- _Task instructions_:
Please answer these from the TikaUtils documentation:
(a) What class does TikaUtils extend?
(b) How is the metadata parameter described?
(c) Which parameter does the third parsePdfToString signature add, and what is its type?

- _Excerpted text_:

☆ ☆ ☆ ☆

Class TikaUtils


  • public final class TikaUtils
    extends Object
    Apache Tika utilities.
    • Method Detail

      • parsePdfToString

        public static String parsePdfToString​(InputStream pdfStream)
                                       throws IOException,
                                              org.apache.tika.exception.TikaException
        Parses the given document and returns the extracted text content.
        Parameters:
        pdfStream - PDF input stream
        Returns:
        extracted text content
        Throws:
        IOException - if IO exception occurs
        org.apache.tika.exception.TikaException - if Tika exception occurs
      • parsePdfToString

        public static String parsePdfToString​(InputStream pdfStream,
                                              org.apache.tika.metadata.Metadata metadata)
                                       throws IOException,
                                              org.apache.tika.exception.TikaException
        Parses the given document and returns the extracted text content.
        Parameters:
        pdfStream - PDF input stream
        metadata - document metadata
        Returns:
        extracted text content
        Throws:
        IOException - if IO exception occurs
        org.apache.tika.exception.TikaException - if Tika exception occurs
      • parsePdfToString

        public static String parsePdfToString​(InputStream pdfStream,
                                              org.apache.tika.metadata.Metadata metadata,
                                              int maxLength)
                                       throws IOException,
                                              org.apache.tika.exception.TikaException
        Parses the given document and returns the extracted text content.

☆ ☆ ☆ ☆

- _Listed entries_:
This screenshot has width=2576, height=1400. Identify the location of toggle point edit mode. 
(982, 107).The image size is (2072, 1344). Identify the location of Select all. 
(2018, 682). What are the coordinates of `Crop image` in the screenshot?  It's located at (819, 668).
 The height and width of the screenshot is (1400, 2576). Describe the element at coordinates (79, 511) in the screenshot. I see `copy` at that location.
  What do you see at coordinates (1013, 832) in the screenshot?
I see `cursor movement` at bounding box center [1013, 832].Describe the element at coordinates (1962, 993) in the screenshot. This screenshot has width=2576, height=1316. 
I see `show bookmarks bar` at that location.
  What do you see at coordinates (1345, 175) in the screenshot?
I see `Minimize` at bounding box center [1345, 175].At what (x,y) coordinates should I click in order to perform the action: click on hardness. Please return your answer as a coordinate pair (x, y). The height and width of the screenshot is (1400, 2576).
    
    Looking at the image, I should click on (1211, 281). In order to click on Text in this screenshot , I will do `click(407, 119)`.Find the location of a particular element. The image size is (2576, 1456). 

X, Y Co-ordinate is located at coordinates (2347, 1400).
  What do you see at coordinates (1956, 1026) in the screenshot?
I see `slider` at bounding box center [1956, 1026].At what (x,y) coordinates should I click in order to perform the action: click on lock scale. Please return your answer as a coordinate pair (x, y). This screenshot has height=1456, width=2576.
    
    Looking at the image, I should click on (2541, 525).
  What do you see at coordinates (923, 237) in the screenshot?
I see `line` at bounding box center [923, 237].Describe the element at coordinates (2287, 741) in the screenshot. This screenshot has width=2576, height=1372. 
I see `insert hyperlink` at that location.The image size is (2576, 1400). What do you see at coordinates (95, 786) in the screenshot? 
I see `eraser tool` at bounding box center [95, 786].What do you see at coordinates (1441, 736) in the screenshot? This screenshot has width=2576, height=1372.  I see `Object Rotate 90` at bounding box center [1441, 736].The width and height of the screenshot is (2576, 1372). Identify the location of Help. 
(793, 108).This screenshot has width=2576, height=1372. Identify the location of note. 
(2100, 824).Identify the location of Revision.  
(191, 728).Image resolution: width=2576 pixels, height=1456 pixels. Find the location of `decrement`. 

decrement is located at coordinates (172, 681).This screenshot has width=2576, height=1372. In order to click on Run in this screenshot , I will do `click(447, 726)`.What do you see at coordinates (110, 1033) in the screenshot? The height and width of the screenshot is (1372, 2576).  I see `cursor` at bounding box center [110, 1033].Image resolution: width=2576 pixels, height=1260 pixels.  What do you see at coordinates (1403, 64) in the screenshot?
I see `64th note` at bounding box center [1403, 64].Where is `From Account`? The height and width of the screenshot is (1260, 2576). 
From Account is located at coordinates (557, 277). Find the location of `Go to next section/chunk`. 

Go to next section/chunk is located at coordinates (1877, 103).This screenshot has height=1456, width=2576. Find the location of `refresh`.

☆ ☆ ☆ ☆

- _Right answer_:
(a) Object
(b) document metadata
(c) maxLength, of type int